┌────────
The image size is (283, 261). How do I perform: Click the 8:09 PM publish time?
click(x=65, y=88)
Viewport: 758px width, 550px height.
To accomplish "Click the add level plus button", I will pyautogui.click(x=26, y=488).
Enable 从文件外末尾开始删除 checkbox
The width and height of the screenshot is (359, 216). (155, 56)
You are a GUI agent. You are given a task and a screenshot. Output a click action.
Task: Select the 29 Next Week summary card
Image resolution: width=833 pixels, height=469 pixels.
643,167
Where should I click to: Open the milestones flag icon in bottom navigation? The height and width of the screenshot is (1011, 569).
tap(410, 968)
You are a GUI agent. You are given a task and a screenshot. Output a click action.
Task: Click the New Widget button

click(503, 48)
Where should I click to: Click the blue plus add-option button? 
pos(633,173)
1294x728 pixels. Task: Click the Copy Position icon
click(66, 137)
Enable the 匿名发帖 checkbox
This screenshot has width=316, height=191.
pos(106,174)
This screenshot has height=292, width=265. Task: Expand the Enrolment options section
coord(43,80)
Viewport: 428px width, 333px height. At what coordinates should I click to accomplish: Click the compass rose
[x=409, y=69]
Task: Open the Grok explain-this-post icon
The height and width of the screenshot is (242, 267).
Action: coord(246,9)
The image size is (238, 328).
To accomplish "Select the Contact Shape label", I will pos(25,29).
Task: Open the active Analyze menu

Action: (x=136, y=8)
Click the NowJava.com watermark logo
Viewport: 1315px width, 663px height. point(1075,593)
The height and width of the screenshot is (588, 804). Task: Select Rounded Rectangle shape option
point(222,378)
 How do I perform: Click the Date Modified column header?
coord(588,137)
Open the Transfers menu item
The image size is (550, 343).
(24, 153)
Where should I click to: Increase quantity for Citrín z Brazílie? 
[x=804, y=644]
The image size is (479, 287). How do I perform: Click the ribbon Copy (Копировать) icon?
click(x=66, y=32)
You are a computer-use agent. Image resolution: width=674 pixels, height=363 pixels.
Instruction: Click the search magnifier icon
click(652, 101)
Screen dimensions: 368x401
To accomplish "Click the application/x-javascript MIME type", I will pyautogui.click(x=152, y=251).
└────────
• Directions:
The material above needs to be copied out in full, exactly as given.

• Result for this exercise:
The image size is (283, 261). How do I perform: Click the 8:09 PM publish time?
click(x=65, y=88)
Viewport: 758px width, 550px height.
To accomplish "Click the add level plus button", I will pyautogui.click(x=26, y=488).
Enable 从文件外末尾开始删除 checkbox
The width and height of the screenshot is (359, 216). (155, 56)
You are a GUI agent. You are given a task and a screenshot. Output a click action.
Task: Select the 29 Next Week summary card
Image resolution: width=833 pixels, height=469 pixels.
643,167
Where should I click to: Open the milestones flag icon in bottom navigation? The height and width of the screenshot is (1011, 569).
tap(410, 968)
You are a GUI agent. You are given a task and a screenshot. Output a click action.
Task: Click the New Widget button

click(503, 48)
Where should I click to: Click the blue plus add-option button? 
pos(633,173)
1294x728 pixels. Task: Click the Copy Position icon
click(66, 137)
Enable the 匿名发帖 checkbox
This screenshot has width=316, height=191.
pos(106,174)
This screenshot has height=292, width=265. Task: Expand the Enrolment options section
coord(43,80)
Viewport: 428px width, 333px height. At what coordinates should I click to accomplish: Click the compass rose
[x=409, y=69]
Task: Open the Grok explain-this-post icon
The height and width of the screenshot is (242, 267).
Action: coord(246,9)
The image size is (238, 328).
To accomplish "Select the Contact Shape label", I will pos(25,29).
Task: Open the active Analyze menu

Action: (x=136, y=8)
Click the NowJava.com watermark logo
Viewport: 1315px width, 663px height. point(1075,593)
The height and width of the screenshot is (588, 804). Task: Select Rounded Rectangle shape option
point(222,378)
 How do I perform: Click the Date Modified column header?
coord(588,137)
Open the Transfers menu item
The image size is (550, 343).
(24, 153)
Where should I click to: Increase quantity for Citrín z Brazílie? 
[x=804, y=644]
The image size is (479, 287). How do I perform: Click the ribbon Copy (Копировать) icon?
click(x=66, y=32)
You are a computer-use agent. Image resolution: width=674 pixels, height=363 pixels.
Instruction: Click the search magnifier icon
click(652, 101)
Screen dimensions: 368x401
To accomplish "Click the application/x-javascript MIME type", I will pyautogui.click(x=152, y=251).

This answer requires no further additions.